* [Task goal]: Gather every row below that contains the string "Equipment", matching case exactly, and copy each of those rows in full.

[Word and element locating data]
....

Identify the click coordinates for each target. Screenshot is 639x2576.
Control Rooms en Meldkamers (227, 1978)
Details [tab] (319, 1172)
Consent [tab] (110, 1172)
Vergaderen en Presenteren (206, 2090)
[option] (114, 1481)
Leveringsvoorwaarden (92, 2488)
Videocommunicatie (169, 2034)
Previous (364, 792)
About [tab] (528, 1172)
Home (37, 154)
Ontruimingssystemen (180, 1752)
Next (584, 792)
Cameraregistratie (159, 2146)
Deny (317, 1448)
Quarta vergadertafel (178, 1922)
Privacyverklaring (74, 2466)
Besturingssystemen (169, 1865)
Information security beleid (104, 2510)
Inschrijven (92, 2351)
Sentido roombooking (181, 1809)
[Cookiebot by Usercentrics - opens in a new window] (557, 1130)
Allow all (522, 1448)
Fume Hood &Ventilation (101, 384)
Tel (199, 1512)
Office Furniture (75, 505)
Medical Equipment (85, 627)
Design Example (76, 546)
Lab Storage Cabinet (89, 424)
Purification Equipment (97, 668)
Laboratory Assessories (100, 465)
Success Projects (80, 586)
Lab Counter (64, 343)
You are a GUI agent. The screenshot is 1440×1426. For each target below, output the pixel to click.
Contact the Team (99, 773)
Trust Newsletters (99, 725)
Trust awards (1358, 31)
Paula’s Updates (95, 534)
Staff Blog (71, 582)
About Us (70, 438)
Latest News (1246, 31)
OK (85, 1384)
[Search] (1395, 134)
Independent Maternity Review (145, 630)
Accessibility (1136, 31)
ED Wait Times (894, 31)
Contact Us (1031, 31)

....

* [Task solution]:
Medical Equipment (85, 627)
Purification Equipment (97, 668)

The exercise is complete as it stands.